Jahrhunderts den modernen honduranischen Staat gründeten. Diese Elite setzt ihre wirtschaftliche und mediale Macht gegen strukturelle Veränderungen ein. Politisch vertreten wird die Oberschicht dabei besonders durch die 1902 gegründete nationale PNH. Roberto César Montfort ist Vizepräsident der Partei im Departement Cortés. Er glaubt, dass die LIBRE-Regierung ein bloßes Intermezzo ist: „Die Partei hat sich in ideologische Kämpfe verstrickt und gleichzeitig viele politische Fehler begangen: Konfrontation mit den USA, Nepotismus, fehlende Korruptionsbekämpfung und falsche Wirtschaftspolitik.“ Seiner Meinung nach zeigen über 100.000 ungültige Stimmen von LIBRE-Wähler*innen, dass die Partei weniger Sympathisant*innen hat als vor drei Jahren. „2021 gaben viele Konservative Xiomara Castro ihre Stimme, weil die PNH aufgrund vieler Skandale in der Krise steckte. Diese Personen werden im November 2025 Nasry Asfura oder Salvador Nasralla und konservative Abgeordnete und Bürgermeister*innen wählen“, ist sich Montfort sicher. Ist das sozialdemokratische Projekt von LIBRE in Gefahr? „Nein“, sagt Gilberto Ríos Munguía, Gründer und Leader der Partei.

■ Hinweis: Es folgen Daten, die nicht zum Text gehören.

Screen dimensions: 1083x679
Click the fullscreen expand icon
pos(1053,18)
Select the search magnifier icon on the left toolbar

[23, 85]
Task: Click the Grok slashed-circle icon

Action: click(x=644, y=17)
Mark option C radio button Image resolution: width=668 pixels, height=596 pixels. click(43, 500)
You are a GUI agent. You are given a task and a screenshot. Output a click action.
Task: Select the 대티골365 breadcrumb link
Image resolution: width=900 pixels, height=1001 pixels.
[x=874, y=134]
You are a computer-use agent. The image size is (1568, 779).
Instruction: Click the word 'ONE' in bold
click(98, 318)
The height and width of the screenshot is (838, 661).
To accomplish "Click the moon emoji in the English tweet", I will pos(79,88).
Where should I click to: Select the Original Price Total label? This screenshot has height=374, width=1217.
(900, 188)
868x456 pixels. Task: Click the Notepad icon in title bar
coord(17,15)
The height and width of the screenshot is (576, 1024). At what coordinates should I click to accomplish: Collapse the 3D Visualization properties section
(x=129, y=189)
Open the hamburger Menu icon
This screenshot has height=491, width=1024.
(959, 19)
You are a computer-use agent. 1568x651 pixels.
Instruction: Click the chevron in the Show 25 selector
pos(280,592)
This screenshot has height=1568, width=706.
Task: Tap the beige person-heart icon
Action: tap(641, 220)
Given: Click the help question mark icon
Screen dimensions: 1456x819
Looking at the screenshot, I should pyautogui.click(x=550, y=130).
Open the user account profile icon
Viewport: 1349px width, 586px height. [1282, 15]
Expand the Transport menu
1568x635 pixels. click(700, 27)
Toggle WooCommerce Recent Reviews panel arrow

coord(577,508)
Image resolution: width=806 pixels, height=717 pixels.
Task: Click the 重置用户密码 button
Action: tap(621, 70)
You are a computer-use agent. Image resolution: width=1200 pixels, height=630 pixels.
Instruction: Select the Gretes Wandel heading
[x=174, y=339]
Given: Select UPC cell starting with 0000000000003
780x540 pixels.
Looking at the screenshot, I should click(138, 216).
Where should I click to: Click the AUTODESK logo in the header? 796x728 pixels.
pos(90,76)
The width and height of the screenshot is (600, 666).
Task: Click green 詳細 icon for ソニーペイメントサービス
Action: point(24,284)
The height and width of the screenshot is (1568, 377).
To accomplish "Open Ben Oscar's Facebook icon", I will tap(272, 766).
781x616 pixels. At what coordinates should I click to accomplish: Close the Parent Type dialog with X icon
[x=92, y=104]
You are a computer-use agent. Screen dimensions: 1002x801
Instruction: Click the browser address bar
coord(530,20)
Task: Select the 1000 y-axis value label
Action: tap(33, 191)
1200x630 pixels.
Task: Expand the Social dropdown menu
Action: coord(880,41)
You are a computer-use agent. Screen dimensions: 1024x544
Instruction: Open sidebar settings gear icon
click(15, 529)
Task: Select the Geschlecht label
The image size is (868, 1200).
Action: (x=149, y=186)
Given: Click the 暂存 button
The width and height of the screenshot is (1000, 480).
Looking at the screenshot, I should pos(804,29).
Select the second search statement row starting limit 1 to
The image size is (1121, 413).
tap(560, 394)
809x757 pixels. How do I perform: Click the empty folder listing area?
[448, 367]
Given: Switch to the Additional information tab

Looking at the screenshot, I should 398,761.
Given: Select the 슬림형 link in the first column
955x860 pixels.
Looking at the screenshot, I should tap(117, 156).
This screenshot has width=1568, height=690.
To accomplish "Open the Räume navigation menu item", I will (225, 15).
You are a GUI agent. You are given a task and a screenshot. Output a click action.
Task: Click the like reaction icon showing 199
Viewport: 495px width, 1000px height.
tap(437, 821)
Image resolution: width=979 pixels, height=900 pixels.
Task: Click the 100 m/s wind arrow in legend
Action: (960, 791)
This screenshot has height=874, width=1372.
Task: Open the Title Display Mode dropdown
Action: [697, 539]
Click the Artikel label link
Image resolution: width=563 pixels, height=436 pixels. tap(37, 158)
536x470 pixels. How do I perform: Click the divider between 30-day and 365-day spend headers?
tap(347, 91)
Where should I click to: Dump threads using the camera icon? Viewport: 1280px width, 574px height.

„LIBRE hat in diesen Vorwahlen am meisten zugelegt, die anderen Parteien haben Stimmen verloren. Xiomara gehört mit 55 Prozent Zustimmung zu den sieben am besten evaluierten Präsident*innen der Welt.“ Der inoffizielle Chefideologe von LIBRE argumentiert, dass die Polarisierung der Bevölkerung ein Symptom des wachsenden politischen Bewusstseins sei: „Unsere Partei ist landesweit gut organisiert und wird viele der fast 700.000 neuen Wähler*innen mobilisieren. Das Volk glaubt nicht an die gescheiterten Rezepte des Neoliberalismus. Ganz im Gegenteil: Das sozialdemokratische Projekt muss vertieft werden, um eine gerechtere Verteilung der Ressourcen zu erreichen.“ Über 5,8 Millionen Wahlberechtigte werden am 30. November 2025 unter Kandidat*innen von 14 Parteien wählen und entscheiden, ob das Pendel zurück nach rechts schwingt oder ob Honduras sozialdemokratisch bleibt.